▸ **Exercise passage**:
═══

Chatbot Failures Expose AI’s Weaknesses in News Summarization

Chatbot Failures Highlight AI’s News Summarization Weaknesses

According to a BBC study, four significant artificial intelligence (AI) chatbots are summarizing news articles incorrectly.

The BBC requested ChatGPT, Copilot, Gemini, and Perplexity to summarize 100 news items as part of the study, and they scored each response. It asked journalists with relevant expertise in the article's topic to score the AI helpers' responses.

It was discovered that 51% of all AI responses to news-related queries were deemed to have serious problems of some kind. Furthermore, 19% of AI responses that referenced BBC content included factual inaccuracies, including inaccurate dates, statistics, and claims.

Among the falsehoods the BBC discovered was Gemini's claim that the NHS does not advise vaping as a smoking cessation tool. According to ChatGPT and Copilot, Nicola Sturgeon and Rishi Sunak remained in their positions after they departed. In a Middle East report, Perplexity misquoted BBC News, claiming that Iran first shown "restraint" and labeled Israel's moves as "aggressive".

Generally speaking, OpenAI's ChatGPT and Perplexity—which has Jeff Bezos as an investor—had less problems than Google's Gemini and Microsoft's Copilot. The BBC normally protects its material from AI chatbots, but for the December 2024 testing, it made its website accessible.

According to the research, the chatbots "struggled to differentiate between opinion and fact, editorialized, and often failed to include essential context" in addition to having factual errors.

═══

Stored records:
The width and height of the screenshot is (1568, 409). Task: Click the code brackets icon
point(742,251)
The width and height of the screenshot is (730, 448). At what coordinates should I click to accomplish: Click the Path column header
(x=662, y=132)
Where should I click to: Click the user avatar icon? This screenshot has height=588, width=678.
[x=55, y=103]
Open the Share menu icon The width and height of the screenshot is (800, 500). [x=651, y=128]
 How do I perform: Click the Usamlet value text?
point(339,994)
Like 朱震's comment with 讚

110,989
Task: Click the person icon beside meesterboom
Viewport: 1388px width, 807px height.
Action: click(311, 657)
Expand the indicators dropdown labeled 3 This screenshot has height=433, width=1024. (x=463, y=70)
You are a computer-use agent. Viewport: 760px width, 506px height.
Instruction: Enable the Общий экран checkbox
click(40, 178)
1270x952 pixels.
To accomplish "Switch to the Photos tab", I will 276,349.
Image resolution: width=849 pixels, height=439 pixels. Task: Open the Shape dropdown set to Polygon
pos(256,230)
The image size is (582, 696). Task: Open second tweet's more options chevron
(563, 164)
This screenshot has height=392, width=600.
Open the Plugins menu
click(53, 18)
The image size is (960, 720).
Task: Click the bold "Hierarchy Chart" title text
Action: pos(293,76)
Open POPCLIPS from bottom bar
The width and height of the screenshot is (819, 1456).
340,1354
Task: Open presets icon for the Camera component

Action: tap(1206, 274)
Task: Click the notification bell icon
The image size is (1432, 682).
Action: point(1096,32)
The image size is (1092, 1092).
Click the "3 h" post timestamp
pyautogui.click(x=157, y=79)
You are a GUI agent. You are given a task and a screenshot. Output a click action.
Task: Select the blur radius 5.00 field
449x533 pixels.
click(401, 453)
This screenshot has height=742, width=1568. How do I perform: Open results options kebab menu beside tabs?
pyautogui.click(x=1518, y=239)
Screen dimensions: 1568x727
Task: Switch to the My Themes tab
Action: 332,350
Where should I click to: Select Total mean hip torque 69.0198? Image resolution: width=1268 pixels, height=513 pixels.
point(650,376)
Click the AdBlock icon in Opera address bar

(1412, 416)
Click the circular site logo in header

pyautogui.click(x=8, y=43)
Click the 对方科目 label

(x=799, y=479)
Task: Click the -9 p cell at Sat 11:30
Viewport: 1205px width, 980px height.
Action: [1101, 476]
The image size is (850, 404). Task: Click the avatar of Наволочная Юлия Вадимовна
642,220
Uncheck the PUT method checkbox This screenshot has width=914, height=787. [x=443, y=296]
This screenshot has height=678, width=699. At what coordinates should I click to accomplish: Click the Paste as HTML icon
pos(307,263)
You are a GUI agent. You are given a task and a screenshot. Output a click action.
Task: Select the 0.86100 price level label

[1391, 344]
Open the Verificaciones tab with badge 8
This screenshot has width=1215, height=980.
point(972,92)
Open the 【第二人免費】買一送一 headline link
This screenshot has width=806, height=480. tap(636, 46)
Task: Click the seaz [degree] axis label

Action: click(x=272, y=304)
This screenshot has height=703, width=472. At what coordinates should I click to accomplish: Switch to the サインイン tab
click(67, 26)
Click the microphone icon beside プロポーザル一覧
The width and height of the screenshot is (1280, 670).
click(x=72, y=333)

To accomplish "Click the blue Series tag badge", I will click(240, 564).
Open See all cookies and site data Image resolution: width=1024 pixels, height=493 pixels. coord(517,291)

═══

▸ **Prompt A**: Reproduce the article on the BBC chatbot study word for word, starting at "Chatbot Failures Expose" and ending at "AI helpers' responses.".
▸ **Prompt B**:
According to the article on the BBC chatbot study, is each statement below true? Answer yes or no for each one, and quote the words that settle it.
(i) The BBC asked four chatbots to summarize 100 news items.
(ii) Gemini and Copilot had fewer problems than ChatGPT and Perplexity.
(iii) The testing took place in December 2024.

▸ **Answer box A**:
Chatbot Failures Expose AI’s Weaknesses in News Summarization

Chatbot Failures Highlight AI’s News Summarization Weaknesses

According to a BBC study, four significant artificial intelligence (AI) chatbots are summarizing news articles incorrectly.

The BBC requested ChatGPT, Copilot, Gemini, and Perplexity to summarize 100 news items as part of the study, and they scored each response. It asked journalists with relevant expertise in the article's topic to score the AI helpers' responses.

▸ **Answer box B**:
(i) Yes: "The BBC requested ChatGPT, Copilot, Gemini, and Perplexity to summarize 100 news items"
(ii) No: "OpenAI's ChatGPT and Perplexity—which has Jeff Bezos as an investor—had less problems than Google's Gemini and Microsoft's Copilot"
(iii) Yes: "for the December 2024 testing, it made its website accessible"